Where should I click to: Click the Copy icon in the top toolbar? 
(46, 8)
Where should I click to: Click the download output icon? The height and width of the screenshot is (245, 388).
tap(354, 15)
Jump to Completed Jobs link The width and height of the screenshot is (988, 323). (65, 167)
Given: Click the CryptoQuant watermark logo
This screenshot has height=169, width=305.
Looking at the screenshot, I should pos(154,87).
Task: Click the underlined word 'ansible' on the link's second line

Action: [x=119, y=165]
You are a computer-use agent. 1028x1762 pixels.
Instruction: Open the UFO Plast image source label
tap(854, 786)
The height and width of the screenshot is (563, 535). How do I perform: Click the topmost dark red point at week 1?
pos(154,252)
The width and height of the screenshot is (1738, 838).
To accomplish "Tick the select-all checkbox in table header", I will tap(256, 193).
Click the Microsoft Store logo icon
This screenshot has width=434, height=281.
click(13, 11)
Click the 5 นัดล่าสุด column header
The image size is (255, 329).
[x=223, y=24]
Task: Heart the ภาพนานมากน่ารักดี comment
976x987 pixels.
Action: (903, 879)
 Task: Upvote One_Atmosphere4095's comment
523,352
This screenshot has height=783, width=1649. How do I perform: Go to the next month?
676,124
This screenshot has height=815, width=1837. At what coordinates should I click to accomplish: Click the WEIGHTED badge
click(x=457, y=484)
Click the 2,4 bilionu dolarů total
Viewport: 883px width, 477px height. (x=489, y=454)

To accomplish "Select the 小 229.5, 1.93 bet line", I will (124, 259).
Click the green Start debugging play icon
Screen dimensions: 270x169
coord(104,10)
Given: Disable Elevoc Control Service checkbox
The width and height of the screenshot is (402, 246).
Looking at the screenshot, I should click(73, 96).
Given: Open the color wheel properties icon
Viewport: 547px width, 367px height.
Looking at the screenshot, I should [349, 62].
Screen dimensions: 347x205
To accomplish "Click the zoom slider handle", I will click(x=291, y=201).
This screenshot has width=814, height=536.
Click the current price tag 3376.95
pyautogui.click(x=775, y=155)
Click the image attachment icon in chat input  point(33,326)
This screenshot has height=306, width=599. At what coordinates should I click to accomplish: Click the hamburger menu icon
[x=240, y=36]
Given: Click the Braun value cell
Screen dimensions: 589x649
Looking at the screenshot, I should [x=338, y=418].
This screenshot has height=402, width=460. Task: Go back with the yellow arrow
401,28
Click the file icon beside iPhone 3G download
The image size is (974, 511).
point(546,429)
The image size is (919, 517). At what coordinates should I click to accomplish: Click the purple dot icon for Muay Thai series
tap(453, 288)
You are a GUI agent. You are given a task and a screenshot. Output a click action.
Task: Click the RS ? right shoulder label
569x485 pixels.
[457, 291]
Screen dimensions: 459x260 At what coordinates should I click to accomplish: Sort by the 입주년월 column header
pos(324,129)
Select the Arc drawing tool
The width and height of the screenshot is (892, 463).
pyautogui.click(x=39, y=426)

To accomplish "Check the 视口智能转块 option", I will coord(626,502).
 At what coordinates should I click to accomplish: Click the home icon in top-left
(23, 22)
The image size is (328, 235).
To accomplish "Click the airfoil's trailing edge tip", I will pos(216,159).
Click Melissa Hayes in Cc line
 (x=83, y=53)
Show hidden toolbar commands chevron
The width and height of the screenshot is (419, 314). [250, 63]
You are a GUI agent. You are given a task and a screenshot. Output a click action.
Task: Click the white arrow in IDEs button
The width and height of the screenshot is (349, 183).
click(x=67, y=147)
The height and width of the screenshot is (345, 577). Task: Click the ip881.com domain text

━━━━

§ Exercise aim
Write out the entries above word for word.

§ Answer section
Where should I click to: Click the Copy icon in the top toolbar? 
(46, 8)
Where should I click to: Click the download output icon? The height and width of the screenshot is (245, 388).
tap(354, 15)
Jump to Completed Jobs link The width and height of the screenshot is (988, 323). (65, 167)
Given: Click the CryptoQuant watermark logo
This screenshot has height=169, width=305.
Looking at the screenshot, I should pos(154,87).
Task: Click the underlined word 'ansible' on the link's second line

Action: [x=119, y=165]
You are a computer-use agent. 1028x1762 pixels.
Instruction: Open the UFO Plast image source label
tap(854, 786)
The height and width of the screenshot is (563, 535). How do I perform: Click the topmost dark red point at week 1?
pos(154,252)
The width and height of the screenshot is (1738, 838).
To accomplish "Tick the select-all checkbox in table header", I will tap(256, 193).
Click the Microsoft Store logo icon
This screenshot has width=434, height=281.
click(13, 11)
Click the 5 นัดล่าสุด column header
The image size is (255, 329).
[x=223, y=24]
Task: Heart the ภาพนานมากน่ารักดี comment
976x987 pixels.
Action: (903, 879)
 Task: Upvote One_Atmosphere4095's comment
523,352
This screenshot has height=783, width=1649. How do I perform: Go to the next month?
676,124
This screenshot has height=815, width=1837. At what coordinates should I click to accomplish: Click the WEIGHTED badge
click(x=457, y=484)
Click the 2,4 bilionu dolarů total
Viewport: 883px width, 477px height. (x=489, y=454)

To accomplish "Select the 小 229.5, 1.93 bet line", I will (124, 259).
Click the green Start debugging play icon
Screen dimensions: 270x169
coord(104,10)
Given: Disable Elevoc Control Service checkbox
The width and height of the screenshot is (402, 246).
Looking at the screenshot, I should click(73, 96).
Given: Open the color wheel properties icon
Viewport: 547px width, 367px height.
Looking at the screenshot, I should [349, 62].
Screen dimensions: 347x205
To accomplish "Click the zoom slider handle", I will click(x=291, y=201).
This screenshot has width=814, height=536.
Click the current price tag 3376.95
pyautogui.click(x=775, y=155)
Click the image attachment icon in chat input  point(33,326)
This screenshot has height=306, width=599. At what coordinates should I click to accomplish: Click the hamburger menu icon
[x=240, y=36]
Given: Click the Braun value cell
Screen dimensions: 589x649
Looking at the screenshot, I should [x=338, y=418].
This screenshot has height=402, width=460. Task: Go back with the yellow arrow
401,28
Click the file icon beside iPhone 3G download
The image size is (974, 511).
point(546,429)
The image size is (919, 517). At what coordinates should I click to accomplish: Click the purple dot icon for Muay Thai series
tap(453, 288)
You are a GUI agent. You are given a task and a screenshot. Output a click action.
Task: Click the RS ? right shoulder label
569x485 pixels.
[457, 291]
Screen dimensions: 459x260 At what coordinates should I click to accomplish: Sort by the 입주년월 column header
pos(324,129)
Select the Arc drawing tool
The width and height of the screenshot is (892, 463).
pyautogui.click(x=39, y=426)

To accomplish "Check the 视口智能转块 option", I will coord(626,502).
 At what coordinates should I click to accomplish: Click the home icon in top-left
(23, 22)
The image size is (328, 235).
To accomplish "Click the airfoil's trailing edge tip", I will pos(216,159).
Click Melissa Hayes in Cc line
 (x=83, y=53)
Show hidden toolbar commands chevron
The width and height of the screenshot is (419, 314). [250, 63]
You are a GUI agent. You are given a task and a screenshot. Output a click action.
Task: Click the white arrow in IDEs button
The width and height of the screenshot is (349, 183).
click(x=67, y=147)
The height and width of the screenshot is (345, 577). Task: Click the ip881.com domain text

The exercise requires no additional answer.